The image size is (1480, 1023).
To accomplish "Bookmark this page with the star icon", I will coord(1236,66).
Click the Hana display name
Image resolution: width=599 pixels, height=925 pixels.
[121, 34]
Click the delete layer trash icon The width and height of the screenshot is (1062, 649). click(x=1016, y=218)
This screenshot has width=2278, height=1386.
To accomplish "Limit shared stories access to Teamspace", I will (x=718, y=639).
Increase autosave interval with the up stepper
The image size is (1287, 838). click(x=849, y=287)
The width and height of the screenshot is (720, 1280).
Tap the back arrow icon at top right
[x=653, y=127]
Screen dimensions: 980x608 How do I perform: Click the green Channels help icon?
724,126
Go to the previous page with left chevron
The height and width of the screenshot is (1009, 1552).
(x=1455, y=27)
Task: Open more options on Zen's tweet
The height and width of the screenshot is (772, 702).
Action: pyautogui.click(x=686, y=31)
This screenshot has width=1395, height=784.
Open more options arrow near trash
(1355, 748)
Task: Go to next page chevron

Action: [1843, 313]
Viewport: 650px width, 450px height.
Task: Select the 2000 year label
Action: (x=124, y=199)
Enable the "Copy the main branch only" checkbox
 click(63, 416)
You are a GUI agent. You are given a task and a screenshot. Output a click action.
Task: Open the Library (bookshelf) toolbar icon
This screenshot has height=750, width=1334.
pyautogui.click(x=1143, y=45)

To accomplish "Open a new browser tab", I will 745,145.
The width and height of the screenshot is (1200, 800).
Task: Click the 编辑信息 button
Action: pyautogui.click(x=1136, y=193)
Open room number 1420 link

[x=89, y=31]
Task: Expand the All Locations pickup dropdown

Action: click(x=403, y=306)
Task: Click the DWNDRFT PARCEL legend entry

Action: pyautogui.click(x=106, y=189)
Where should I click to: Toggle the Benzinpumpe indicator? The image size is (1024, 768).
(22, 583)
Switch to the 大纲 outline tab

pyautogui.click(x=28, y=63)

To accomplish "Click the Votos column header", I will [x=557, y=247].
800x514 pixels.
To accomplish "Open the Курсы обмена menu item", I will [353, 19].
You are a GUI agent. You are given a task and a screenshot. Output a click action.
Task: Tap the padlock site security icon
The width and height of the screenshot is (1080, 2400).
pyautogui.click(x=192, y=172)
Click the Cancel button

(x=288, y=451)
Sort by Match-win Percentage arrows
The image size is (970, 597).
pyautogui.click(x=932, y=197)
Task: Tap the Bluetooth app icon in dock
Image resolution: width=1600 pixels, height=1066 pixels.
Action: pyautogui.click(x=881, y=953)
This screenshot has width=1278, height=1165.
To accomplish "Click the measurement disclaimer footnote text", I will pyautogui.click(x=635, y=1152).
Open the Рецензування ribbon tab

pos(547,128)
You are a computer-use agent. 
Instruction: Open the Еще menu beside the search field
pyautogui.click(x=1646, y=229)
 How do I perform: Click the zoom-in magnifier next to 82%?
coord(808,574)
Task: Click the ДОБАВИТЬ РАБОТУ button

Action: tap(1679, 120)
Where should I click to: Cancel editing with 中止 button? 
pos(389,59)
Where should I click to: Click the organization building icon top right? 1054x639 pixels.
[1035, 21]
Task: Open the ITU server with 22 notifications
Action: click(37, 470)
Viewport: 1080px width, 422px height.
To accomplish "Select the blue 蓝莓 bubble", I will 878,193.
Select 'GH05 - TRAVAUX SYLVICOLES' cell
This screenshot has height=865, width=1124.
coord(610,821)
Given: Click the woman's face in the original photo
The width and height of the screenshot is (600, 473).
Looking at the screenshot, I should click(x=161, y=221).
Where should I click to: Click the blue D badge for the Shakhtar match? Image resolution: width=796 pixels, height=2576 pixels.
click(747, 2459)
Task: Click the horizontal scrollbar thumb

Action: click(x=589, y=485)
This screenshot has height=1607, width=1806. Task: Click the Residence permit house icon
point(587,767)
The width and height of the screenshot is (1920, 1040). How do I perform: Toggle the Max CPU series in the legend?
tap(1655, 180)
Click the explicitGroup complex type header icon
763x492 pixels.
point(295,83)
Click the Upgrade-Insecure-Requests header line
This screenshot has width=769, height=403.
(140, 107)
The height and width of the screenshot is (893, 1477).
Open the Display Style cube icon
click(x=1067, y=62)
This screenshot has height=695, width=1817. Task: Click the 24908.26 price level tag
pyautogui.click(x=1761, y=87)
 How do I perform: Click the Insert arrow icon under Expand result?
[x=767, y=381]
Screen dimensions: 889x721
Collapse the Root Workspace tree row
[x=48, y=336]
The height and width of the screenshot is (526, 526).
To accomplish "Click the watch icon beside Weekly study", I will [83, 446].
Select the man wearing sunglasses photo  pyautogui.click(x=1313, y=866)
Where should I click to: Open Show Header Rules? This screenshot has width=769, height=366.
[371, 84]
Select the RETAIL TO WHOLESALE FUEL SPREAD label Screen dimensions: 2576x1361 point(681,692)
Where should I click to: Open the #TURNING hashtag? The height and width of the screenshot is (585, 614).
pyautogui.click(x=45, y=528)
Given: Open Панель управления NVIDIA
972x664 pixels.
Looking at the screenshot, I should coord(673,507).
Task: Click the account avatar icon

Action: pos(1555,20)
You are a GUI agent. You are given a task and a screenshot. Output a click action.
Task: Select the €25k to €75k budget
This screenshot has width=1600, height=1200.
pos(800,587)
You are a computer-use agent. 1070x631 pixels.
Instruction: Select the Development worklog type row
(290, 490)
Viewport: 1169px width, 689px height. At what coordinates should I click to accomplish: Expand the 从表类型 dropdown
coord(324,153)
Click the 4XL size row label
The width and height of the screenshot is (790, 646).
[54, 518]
+++
_Task to carry out_
All lines above between those holding "Where should I click to: Cancel" and "Viewport: 1080px width, 422px height.", inclusive, must be set down unchanged, and no other line may be included.

_Finished task_
Where should I click to: Cancel editing with 中止 button? 
pos(389,59)
Where should I click to: Click the organization building icon top right? 1054x639 pixels.
[1035, 21]
Task: Open the ITU server with 22 notifications
Action: click(37, 470)
Viewport: 1080px width, 422px height.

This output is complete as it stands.